Yesterday I ordered my chickens for June delivery. We've always had them sent earlier, but then it would be too cold to put them under the lights out in the chicken coop. They would have to be put down in the basement until the weather eased up a bit and let me tell you, chickens are dirty. They generate a ton of dust and it gets into every single nook and cranny!
When I get my chicks, I put them in two plastic round kiddy pools with some nice straw in the bottom (thick enough to discourage spraddled legs) and wire fencing around it so they can't fly out. There's no corners for them to get piled up and crush one another.
When you order chickens, you can get pullets, which are females (egg layers), males, or straight run (which is a mix of male and female chicks). I have two good-natured male roosters (trust me a good-natured rooster is hard to find!) and I'm not raising chicks, so other than my cornish rocks (who are for meat), I get all pullets.
Here was my order from Ideal Poultry (the pictures are borrowed from their website). I just hope the pictures stay and I don't end up with the question mark thing:
5 - Americauna pullets (Easter eggers - green or blue tinted eggs)
5 - Speckled Sussex pullets (so darn pretty, and lay a speckled egg)

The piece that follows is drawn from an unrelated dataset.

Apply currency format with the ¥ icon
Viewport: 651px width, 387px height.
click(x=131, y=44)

5- Rhode Island Red pullets (good layers, brown eggs)
25 - Cornish Rock straight run (meat birds)
10 - Buff Orpington pullets (a really nice temperament, good laying chicken, brown eggs)
5 - Golden Lakenvelder pullets (white eggs, hardy, rare, and they're Pittsburgh Steeler colors!)

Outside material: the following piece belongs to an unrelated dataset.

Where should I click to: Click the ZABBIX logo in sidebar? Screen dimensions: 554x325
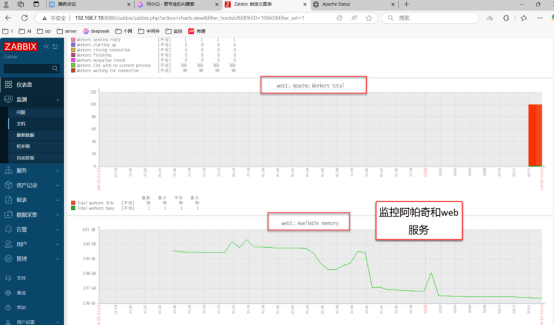coord(21,47)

5 - Welsummer pullets (fairly rare, hardy, lay a dark, terra-cotta brown egg)
The Welsummers are back ordered and, if they're not available in June, I'll get 10 of the Golden Lakenvelders instead.
This seems like a large order, but you generally lose a few of the chicks due to the stress of shipping, and because my chickens free-range, I have some loss to predators. I have a number of old chickens in the coop this year who are not laying and a couple of meat chickens from last year that are about the size of small ostriches who will all be culled. It's time to move in some fresh layers!
I can't wait to hear how the introduction process works? Do they all just accept each other when new ones move in?
ReplyDeleteI'll raise the new ones until they're a pretty good size, and then put them in the coop with the larger ones. There are a few days of the older ones pecking at the little ones when they get too close and shuffling of "pecking order" and then they start getting along.